[EXTRACT]
[133] According to the Apotheker Zeitung, No. 14, April 3, 1879, out of 118 samples of children’s toys officially examined in 1878, 53, or nearly one-half, were found adorned with poisonous colours. In the cases of 46 the vendors were punished. As to dresses, see Chem. News, v. 114.
[134] In the case of Maria Gage, tried at the Summer Assizes, at Ipswich, on the 2nd of August, 1851, for the murder of her husband, it was proved that she had got a neighbour to purchase for her a pennyworth of stuff for rats and mice, which was found to consist of linseed with arsenic enough to kill half a dozen men.
[135] “Considerable sensation has been excited by the report that arsenic had been detected in the paper collars, &c., manufactured by a Leipzig firm. On a careful examination, conducted by six of the most eminent chemists, the accusation was proved to be utterly unfounded.”—Chemiker Zeitung, No. 45, 1879.

[Dataset entries]
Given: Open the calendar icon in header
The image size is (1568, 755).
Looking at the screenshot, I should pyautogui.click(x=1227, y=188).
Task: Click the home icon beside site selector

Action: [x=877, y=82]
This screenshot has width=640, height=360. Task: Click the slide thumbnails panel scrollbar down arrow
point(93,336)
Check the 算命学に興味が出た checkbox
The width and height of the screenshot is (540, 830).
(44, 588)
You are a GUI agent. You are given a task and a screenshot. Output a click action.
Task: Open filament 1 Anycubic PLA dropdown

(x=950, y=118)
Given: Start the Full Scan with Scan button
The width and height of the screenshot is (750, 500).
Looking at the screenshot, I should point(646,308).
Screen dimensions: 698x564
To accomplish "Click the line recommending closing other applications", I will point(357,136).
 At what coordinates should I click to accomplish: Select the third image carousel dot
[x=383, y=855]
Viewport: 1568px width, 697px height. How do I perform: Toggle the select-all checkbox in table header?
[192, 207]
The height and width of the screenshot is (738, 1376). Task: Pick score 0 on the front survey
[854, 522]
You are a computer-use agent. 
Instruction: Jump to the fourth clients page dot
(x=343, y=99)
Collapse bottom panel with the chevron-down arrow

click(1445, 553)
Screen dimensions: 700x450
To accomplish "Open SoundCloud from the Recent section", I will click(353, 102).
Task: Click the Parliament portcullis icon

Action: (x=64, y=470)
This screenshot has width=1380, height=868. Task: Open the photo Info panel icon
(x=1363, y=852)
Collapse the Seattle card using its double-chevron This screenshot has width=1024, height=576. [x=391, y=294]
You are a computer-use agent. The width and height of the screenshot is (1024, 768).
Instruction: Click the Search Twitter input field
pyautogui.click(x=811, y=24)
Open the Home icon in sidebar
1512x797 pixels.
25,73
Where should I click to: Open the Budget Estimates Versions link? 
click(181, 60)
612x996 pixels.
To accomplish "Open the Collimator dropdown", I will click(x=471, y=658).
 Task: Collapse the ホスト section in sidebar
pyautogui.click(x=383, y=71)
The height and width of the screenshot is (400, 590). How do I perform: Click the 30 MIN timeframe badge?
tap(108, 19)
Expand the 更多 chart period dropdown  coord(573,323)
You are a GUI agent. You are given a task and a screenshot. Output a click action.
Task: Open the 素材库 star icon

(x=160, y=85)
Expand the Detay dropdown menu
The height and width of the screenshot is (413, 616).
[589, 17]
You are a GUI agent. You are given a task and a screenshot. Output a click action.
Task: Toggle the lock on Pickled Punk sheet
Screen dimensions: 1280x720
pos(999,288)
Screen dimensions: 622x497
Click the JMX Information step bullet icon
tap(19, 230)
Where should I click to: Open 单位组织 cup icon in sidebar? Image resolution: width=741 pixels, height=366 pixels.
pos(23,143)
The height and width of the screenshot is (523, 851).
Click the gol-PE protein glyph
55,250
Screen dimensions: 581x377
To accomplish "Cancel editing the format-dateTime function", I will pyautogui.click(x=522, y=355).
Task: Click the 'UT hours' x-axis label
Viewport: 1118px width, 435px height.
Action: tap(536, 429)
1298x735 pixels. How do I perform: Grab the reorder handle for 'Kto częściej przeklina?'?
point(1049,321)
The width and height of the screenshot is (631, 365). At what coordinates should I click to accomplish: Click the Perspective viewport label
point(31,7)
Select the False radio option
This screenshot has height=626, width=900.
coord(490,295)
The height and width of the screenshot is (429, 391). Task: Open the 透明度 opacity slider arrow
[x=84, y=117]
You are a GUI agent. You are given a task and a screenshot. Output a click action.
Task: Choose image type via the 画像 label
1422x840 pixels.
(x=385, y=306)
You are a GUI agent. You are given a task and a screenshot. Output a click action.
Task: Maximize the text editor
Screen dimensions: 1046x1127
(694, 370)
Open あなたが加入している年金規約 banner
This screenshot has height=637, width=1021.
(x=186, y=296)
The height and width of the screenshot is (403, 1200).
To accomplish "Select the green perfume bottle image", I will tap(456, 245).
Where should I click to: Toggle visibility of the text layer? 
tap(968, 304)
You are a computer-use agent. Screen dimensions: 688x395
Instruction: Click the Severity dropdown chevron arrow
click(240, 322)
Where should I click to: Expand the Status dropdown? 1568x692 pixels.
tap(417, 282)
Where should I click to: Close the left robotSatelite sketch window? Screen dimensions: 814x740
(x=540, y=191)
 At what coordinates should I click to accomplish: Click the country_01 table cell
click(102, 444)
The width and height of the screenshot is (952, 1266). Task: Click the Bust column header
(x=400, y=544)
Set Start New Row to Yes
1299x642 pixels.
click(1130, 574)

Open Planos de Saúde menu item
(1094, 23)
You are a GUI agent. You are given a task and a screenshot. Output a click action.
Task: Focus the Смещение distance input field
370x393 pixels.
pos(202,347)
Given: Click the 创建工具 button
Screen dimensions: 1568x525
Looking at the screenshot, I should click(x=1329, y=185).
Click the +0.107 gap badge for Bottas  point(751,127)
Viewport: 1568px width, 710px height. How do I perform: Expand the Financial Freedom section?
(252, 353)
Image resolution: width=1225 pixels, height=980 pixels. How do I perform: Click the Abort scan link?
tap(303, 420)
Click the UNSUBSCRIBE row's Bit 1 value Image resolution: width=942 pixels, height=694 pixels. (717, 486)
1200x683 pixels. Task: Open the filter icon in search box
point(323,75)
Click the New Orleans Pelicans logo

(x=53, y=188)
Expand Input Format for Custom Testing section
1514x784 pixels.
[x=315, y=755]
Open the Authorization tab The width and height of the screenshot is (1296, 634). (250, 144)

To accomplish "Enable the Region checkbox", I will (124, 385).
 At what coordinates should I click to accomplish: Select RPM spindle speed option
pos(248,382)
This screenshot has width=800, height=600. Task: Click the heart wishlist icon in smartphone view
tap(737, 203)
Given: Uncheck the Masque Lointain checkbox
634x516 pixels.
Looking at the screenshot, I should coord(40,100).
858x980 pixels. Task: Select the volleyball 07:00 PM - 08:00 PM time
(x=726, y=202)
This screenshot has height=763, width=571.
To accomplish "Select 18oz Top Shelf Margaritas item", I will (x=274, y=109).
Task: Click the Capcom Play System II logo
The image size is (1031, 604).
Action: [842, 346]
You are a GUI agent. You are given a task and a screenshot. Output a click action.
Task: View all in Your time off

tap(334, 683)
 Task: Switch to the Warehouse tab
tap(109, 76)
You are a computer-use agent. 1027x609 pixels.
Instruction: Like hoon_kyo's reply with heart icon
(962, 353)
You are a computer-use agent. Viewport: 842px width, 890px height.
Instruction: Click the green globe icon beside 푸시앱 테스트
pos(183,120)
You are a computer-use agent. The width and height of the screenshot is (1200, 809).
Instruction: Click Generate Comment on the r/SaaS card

[ACTIVITY]
Resume the footnotes on arsenic poisoning, writing on from the end of the Chemiker Zeitung note.

[OUTPUT]
[136] In this case, which was tried in April, 1835, before Sir Charles Wetherell, as Recorder of Bristol, a widow lady of the name of Mary Smith, who had lodged with the prisoner, was poisoned by her, in October, 1833, for the sake of the money and other property she had with her. The accused was proved to have purchased yellow arsenic about six days before Mrs. Smith’s death, and to have been seen putting some yellow powder out of a paper from her pocket into a basin of gruel, after taking which Mrs. Smith was seized with dreadful convulsions, and died. In consequence of suspicions created by the prisoner’s subsequent conduct and false statements, a post-mortem was held of the body, exhumed fourteen months after death. The report of this examination was very striking. “A thick, yellow coating, like paint, lay on the mucous membrane of the stomach, particularly over the pyloric third, but it extended more or less with some small interjections of unstained membrane to within two or three inches of the great cul-de-sac.” The accused was convicted and executed.
[137] Phosphates give nothing with sulphuretted hydrogen, and a yellow with silver nitrate.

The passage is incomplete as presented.